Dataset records
•••

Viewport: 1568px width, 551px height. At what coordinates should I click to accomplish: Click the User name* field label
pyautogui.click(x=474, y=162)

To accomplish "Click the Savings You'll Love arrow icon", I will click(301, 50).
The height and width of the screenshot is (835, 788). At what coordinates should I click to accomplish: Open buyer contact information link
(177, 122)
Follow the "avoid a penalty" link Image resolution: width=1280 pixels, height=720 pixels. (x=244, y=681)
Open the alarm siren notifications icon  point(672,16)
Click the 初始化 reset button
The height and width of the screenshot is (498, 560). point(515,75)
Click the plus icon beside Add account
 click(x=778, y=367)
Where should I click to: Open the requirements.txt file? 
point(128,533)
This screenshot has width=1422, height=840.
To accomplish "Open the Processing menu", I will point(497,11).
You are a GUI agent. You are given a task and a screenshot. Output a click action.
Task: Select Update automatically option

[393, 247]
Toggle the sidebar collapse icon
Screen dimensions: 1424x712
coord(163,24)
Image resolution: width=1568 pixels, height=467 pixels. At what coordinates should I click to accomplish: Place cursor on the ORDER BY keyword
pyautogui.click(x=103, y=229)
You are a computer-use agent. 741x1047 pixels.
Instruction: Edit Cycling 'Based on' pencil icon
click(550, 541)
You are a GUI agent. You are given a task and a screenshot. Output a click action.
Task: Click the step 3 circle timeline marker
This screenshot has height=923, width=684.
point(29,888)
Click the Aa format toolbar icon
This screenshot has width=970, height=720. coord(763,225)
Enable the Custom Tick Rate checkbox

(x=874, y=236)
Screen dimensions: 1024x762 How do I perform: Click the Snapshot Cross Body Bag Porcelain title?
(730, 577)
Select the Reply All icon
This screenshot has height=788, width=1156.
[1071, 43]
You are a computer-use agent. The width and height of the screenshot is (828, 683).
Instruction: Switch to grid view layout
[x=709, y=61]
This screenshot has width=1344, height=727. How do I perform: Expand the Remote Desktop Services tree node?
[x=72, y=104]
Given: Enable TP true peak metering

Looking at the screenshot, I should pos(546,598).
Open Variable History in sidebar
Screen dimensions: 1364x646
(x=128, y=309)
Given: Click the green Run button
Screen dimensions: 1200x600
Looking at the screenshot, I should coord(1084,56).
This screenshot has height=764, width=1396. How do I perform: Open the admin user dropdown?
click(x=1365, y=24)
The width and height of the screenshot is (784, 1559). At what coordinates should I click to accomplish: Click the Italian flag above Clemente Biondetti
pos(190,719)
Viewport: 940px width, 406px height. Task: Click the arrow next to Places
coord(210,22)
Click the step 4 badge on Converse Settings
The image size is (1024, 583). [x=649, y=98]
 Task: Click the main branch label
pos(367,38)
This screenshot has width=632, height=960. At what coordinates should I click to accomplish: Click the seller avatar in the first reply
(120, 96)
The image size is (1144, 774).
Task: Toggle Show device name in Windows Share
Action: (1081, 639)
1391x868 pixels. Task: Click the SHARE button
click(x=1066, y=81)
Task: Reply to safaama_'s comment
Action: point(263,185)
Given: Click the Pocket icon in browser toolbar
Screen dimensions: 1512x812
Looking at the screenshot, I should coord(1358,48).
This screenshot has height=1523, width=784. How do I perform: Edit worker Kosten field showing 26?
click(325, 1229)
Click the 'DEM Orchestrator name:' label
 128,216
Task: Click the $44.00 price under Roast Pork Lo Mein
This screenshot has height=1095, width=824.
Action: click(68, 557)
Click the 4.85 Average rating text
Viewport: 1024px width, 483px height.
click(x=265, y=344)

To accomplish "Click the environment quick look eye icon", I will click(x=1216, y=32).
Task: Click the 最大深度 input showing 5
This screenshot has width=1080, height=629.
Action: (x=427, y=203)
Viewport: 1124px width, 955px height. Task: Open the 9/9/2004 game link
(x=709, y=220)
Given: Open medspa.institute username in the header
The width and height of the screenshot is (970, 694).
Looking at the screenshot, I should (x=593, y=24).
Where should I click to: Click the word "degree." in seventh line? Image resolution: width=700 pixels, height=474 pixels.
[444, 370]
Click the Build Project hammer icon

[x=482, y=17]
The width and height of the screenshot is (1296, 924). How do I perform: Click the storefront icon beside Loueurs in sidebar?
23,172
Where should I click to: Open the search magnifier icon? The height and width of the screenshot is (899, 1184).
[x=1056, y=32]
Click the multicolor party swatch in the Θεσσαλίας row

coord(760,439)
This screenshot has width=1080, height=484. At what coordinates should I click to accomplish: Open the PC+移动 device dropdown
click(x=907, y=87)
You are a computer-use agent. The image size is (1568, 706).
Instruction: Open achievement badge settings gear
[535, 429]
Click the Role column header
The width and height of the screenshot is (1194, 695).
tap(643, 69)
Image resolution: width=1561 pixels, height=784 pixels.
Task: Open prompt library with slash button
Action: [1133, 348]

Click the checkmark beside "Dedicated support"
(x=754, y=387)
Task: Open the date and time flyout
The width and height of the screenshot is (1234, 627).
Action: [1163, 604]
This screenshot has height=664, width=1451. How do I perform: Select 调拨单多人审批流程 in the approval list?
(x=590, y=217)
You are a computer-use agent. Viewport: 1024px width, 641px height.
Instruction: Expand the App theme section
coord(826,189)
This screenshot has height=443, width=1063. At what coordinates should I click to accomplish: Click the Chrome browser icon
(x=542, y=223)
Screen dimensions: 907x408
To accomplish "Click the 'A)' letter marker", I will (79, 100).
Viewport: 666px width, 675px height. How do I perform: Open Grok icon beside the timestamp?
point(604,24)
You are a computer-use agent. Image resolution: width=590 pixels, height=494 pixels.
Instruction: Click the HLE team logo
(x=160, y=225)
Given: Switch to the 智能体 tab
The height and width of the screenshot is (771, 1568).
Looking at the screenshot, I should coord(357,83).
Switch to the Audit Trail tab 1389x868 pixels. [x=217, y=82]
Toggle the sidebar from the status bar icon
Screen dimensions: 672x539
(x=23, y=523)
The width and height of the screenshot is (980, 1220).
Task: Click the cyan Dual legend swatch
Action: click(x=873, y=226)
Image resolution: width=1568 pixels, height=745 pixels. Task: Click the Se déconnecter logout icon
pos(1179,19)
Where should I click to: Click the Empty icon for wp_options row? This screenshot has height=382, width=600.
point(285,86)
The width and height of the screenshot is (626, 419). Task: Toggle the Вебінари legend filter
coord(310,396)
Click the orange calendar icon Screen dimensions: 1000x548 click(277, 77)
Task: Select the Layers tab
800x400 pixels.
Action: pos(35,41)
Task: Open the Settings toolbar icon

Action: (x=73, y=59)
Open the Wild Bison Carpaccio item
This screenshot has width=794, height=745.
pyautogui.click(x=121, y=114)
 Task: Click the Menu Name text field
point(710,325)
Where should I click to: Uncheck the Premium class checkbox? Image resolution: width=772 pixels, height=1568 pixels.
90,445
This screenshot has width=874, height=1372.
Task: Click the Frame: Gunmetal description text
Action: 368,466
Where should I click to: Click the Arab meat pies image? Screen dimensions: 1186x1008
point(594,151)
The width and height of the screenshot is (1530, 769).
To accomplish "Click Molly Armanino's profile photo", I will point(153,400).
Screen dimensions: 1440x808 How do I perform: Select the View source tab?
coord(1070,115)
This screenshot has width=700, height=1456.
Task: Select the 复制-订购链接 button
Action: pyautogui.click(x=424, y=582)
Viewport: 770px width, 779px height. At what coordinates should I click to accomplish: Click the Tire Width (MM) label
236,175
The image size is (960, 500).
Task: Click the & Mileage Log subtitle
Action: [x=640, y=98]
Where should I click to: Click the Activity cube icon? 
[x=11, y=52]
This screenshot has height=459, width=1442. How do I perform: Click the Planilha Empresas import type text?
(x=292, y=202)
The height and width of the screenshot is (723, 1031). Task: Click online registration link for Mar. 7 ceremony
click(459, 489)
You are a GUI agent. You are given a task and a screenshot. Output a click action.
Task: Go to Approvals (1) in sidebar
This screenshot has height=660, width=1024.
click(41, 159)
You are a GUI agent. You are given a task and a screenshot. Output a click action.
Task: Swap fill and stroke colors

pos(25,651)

•••

ASSIGNED TASK:
Where does the word "marker" appear in the records? Copy every line that holds it.

OUTPUT FOR THIS EXERCISE:
Task: Click the step 3 circle timeline marker
To accomplish "Click the 'A)' letter marker", I will (79, 100).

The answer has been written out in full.